因为EGF家族成员在转化的细胞中显示出抗增值作用,所以TGFα-HI可以以同样的方式用作抗致瘤的化合物。对于体内使用,主题多肽可以以各种方式施用,这些方式包括但不限于:注射、灌输、局部地、肠胃外等等。可以以任何生理上可接受的载体进行施用,这些载体包括:磷酸缓冲液盐水、盐水、无菌水等等。
因为已经发现在肾中有这些生长因子的表达,所以TGFα-HI也可以用于治疗某些肾功能障碍。这样,这些因子对此器官正常生理的维持是必需的。
因为TGFα和其同系物及肝细胞生长因子在部分肝切除和急性肝细胞坏死之后,触发肝细胞的再生,所以所说的治疗也和肝脏的再生或肝脏机能障碍有关(Masuhara,M.等,肝脏学16:1241-1249(1992))。
与TGFα-HI有关的有重要意义的治疗涉及创伤愈合。本发明的组合物可以用于治疗实质上包括所有的皮创伤、角膜创伤和身体上皮排列穴器官伤害在内的各种创伤。适于治疗的创伤包括由外伤(如烧伤、擦伤、刀伤)以及外科手术(如外科切口和皮肤移植)导致的创伤。适于用本发明的多肽治疗的其它病症包括慢性疾病(如慢性溃疡,糖尿病溃疡)和其它非愈合(营养)病症。
TGFα-HI或其可溶性片段可以掺入到生理上可接受的载体中以便用于感染的区域。所说的载体的特性变化很大,这种变化依赖于预期施用的位点。对于在皮肤上施用,乳油和软膏基质通常是优选的;合适的基质包括:羊毛脂、Silvadene(Marion)(特别是对于治疗烧伤)、Aquaphor(Duke实验室,South Norwalk,Conn.)等等。如果需要,将包含TGFα-HI的组合物掺入绷带和其它的创伤包扎物中以便使伤口持续地暴露在所说的肽下。气溶胶的应用也找到了用途。

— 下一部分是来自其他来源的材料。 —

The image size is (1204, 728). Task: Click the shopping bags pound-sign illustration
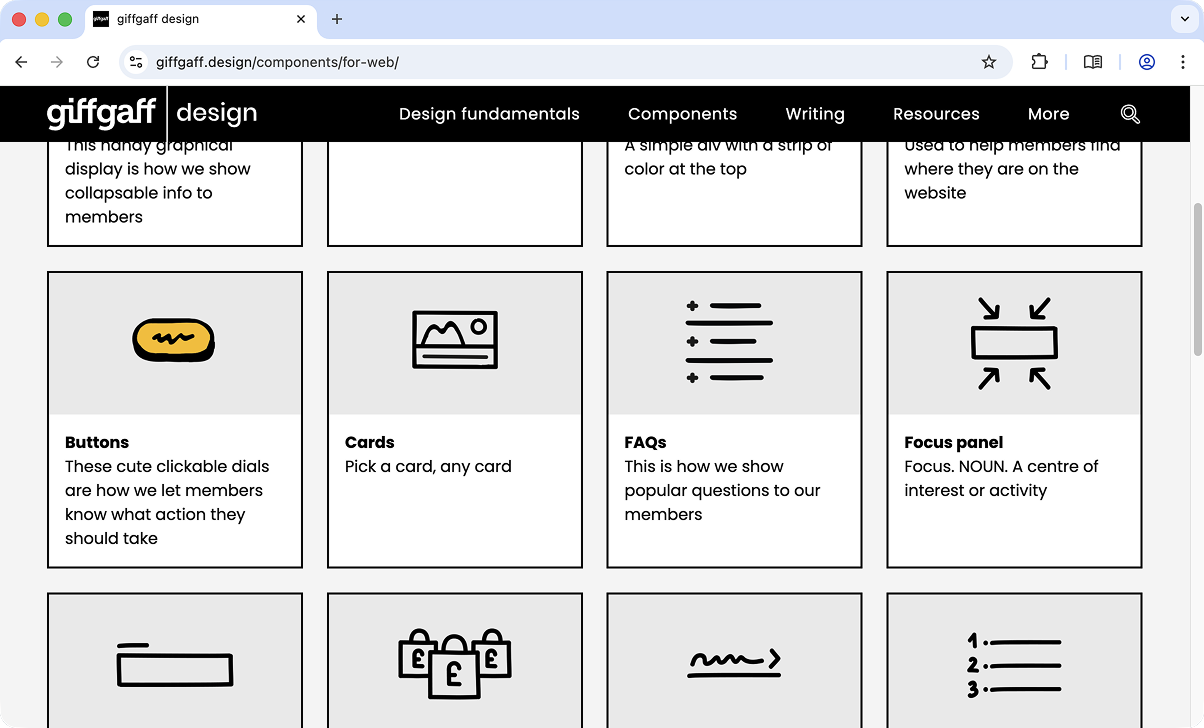[x=455, y=663]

TGFα-HI在治疗组合物中的浓度不是关键的但其应该足以诱导上皮细胞增值。可以局部地对感染区施用所说的组合物,一般作为滴眼剂施用到眼部或作为乳油、软膏或洗剂施用到皮肤上。对于眼部,需要经常治疗,通常以4小时或更少的间隔施用。在皮肤上,在愈合的过程中需要在感染区持续保持治疗组合物,每天施用治疗组合物2至4次或更多次。

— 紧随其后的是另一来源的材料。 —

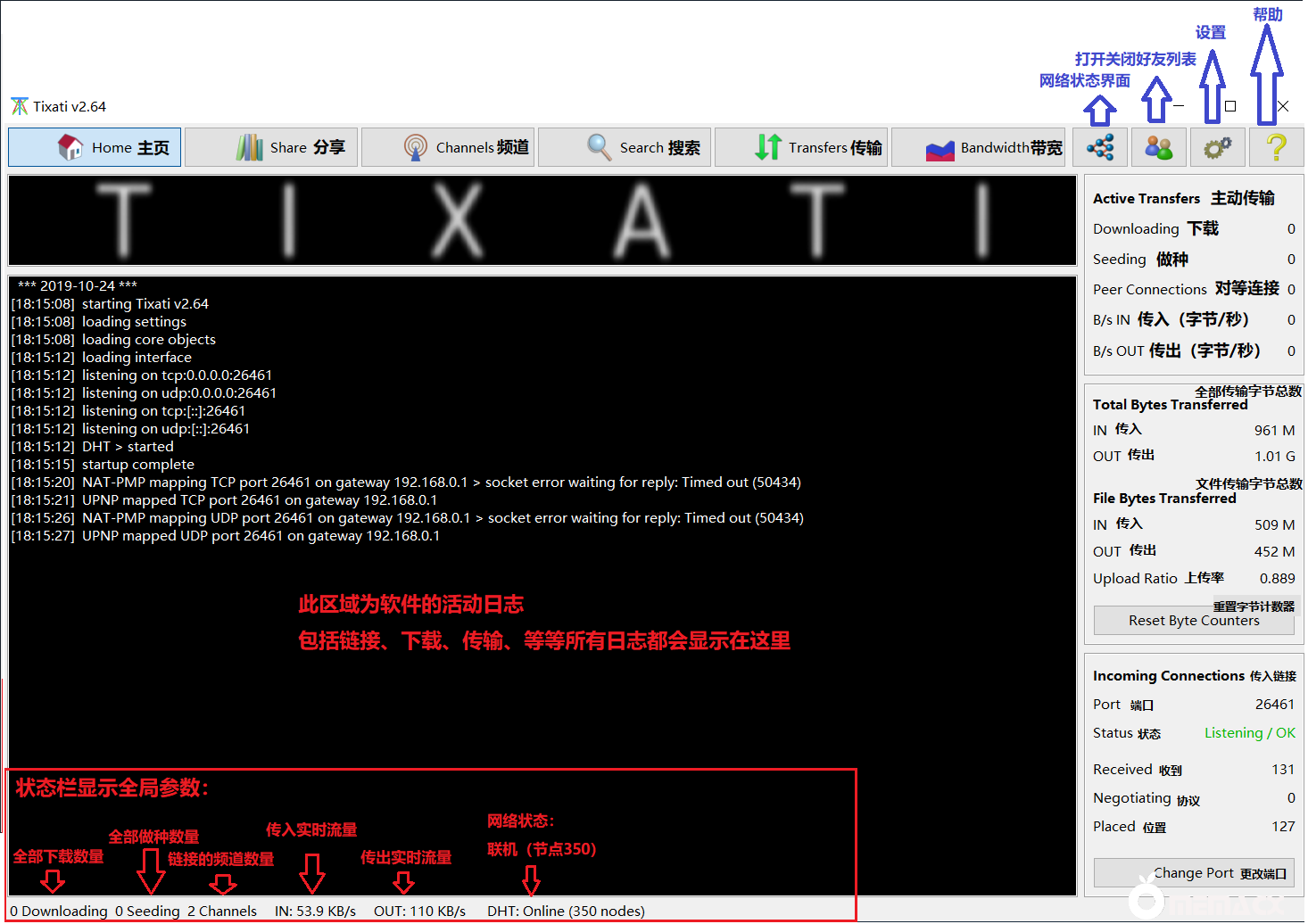Open the network status (DHT) icon

tap(1100, 147)
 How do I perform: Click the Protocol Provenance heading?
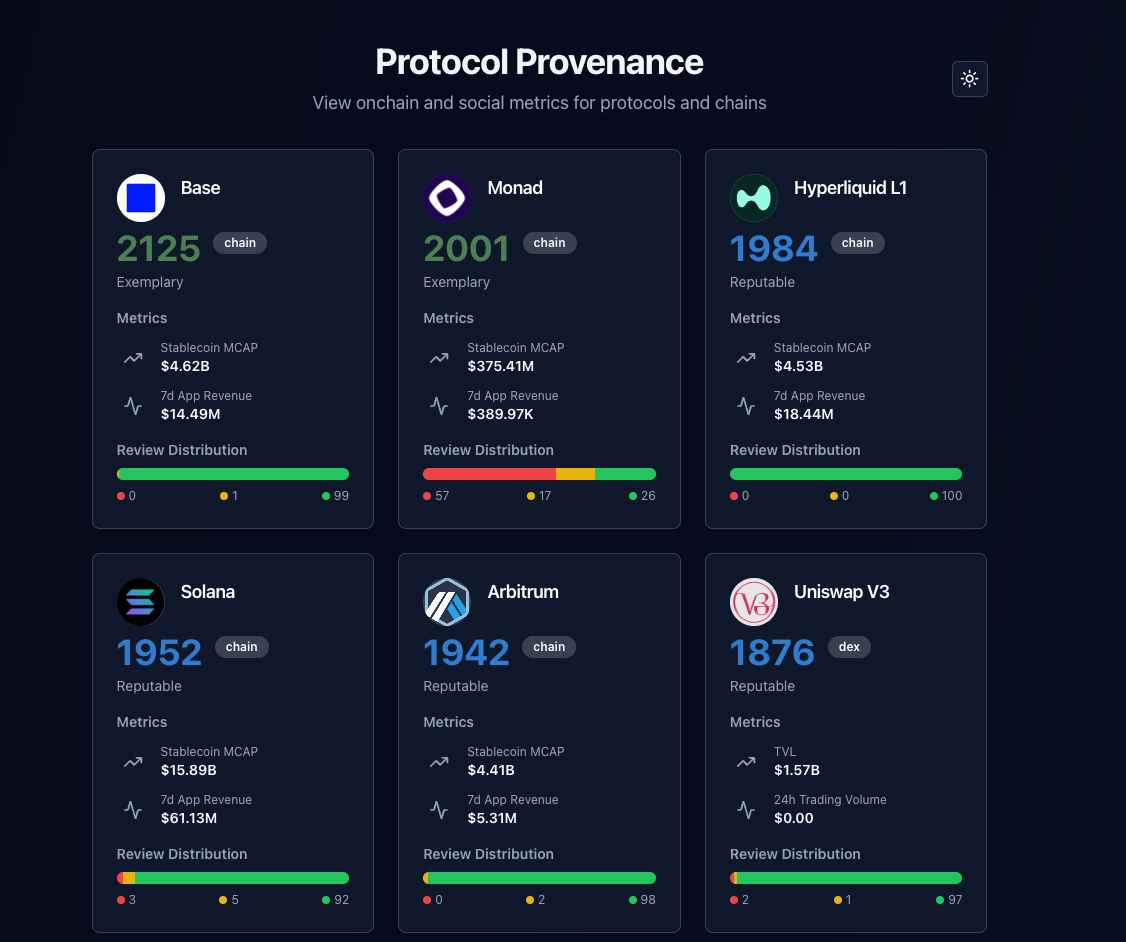539,62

本发明多肽的使用量随施用方式而变化,其它活性化合物等的使用量通常在1μg-100μg的范围内。本发明多肽可以和生理上可接受的载体(如盐水、磷酸缓冲液盐水等等)一起使用。所述化合物的使用量根据体外细胞的反应和实验动物对实验多肽或含有实验多肽的制剂的反应由经验确定。
TGFα-HI或其可溶性片段可以用于血管形成、骨吸收、免疫应答和染色体接合及神经元效应器功能的调节。TGFα-HI也可以用于花生四烯酸级联的调节。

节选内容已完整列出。